Burnet's eulogy of Ussher is warm and discriminating: ‘No man had a better soul.’ ‘Love of the world seemed not … in his nature.’ ‘He had a way of gaining people's hearts and of touching their consciences that look'd like somewhat of the apostolical age reviv'd.’ Burnet adds that ‘he was not made for the governing part of his function,’ having ‘too gentle a soul’ for the ‘rough work of reforming abuses;’ hence ‘he left things as he found them.’ He had nothing of Bramhall's statesmanlike grasp of affairs, and his measures of ecclesiastical legislation were academic. The blunder of the Irish articles was not retrieved by the opposite blunder of the Irish canons. His reduction of episcopacy took no account of the real difficulty, the lay demand for a voice in church affairs. His Augustinian theology commended him to the puritans, his veneration for antiquity to the high churchmen; no royalist surpassed him in his deference to the divine right of kings. All parties had confidence in his character, and marvelled at his learning.

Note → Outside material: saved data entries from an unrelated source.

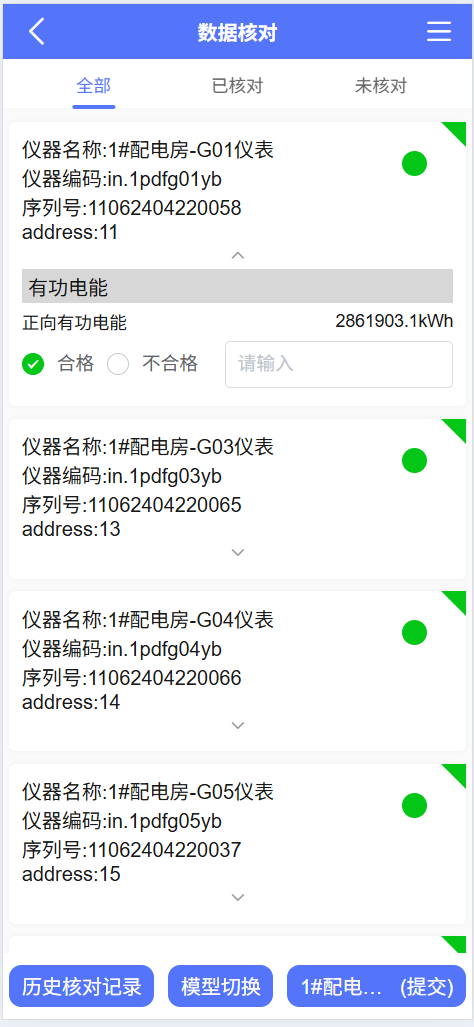The width and height of the screenshot is (474, 1027).
Task: Expand the G05仪表 card details
Action: point(238,897)
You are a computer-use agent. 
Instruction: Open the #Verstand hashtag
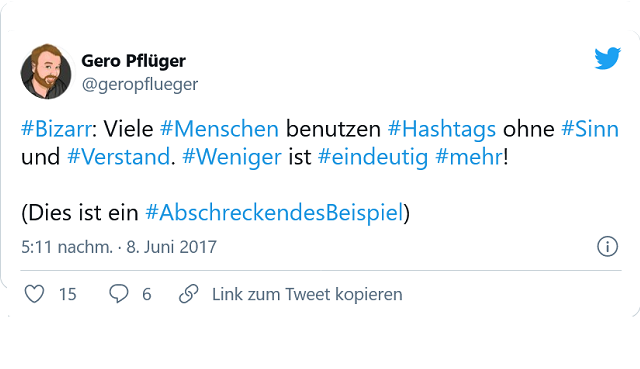point(119,157)
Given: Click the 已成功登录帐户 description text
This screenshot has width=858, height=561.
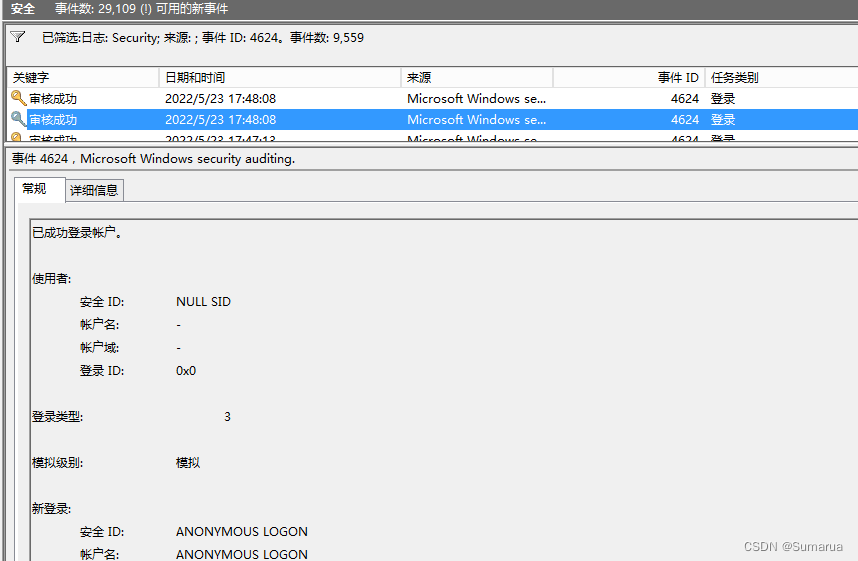Looking at the screenshot, I should [x=76, y=233].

Selden calls him ‘learned to a miracle’ (‘ad miraculum doctus’). To estimate his labours aright would be the work of a company of experts. His learning was for use; and his topics were suggested by the controversies of his age, which he was resolved to probe to their roots in the ground of history. He told Evelyn (21 Aug. 1655) ‘how great the loss of time was to study much the eastern languages; that, excepting Hebrew, there was little fruit to be gathered of exceeding labour … the Arabic itself had little considerable.’ His genius as a scholar was shown in his eye for original sources, and this on all subjects that he touched. He worked from manuscripts hitherto neglected, and brought to light the materials he needed by personal research, and by correspondence with continental scholars and with agents in the east. Younger scholars, like Francis Quarles [q. v.], were employed as his aids and amanuenses. As a writer, his passion for exactness (which made him extremely sensitive on the subject of unauthorised publication) exhibits itself in his use of materials. He lets his sources tell their story in their own words, incorporating them into his text with clear but sparing comment. Few faults have been found with his accuracy; his conclusions have been mended by further application of his own methods. His merits as an investigator of early Irish history are acknowledged by his countrymen of all parties; his contributions to the history of the creed and to the treatment of the Ignatian problem are recognised by modern scholars as of primary value; his chronology is still the standard adopted in editions of the English Bible.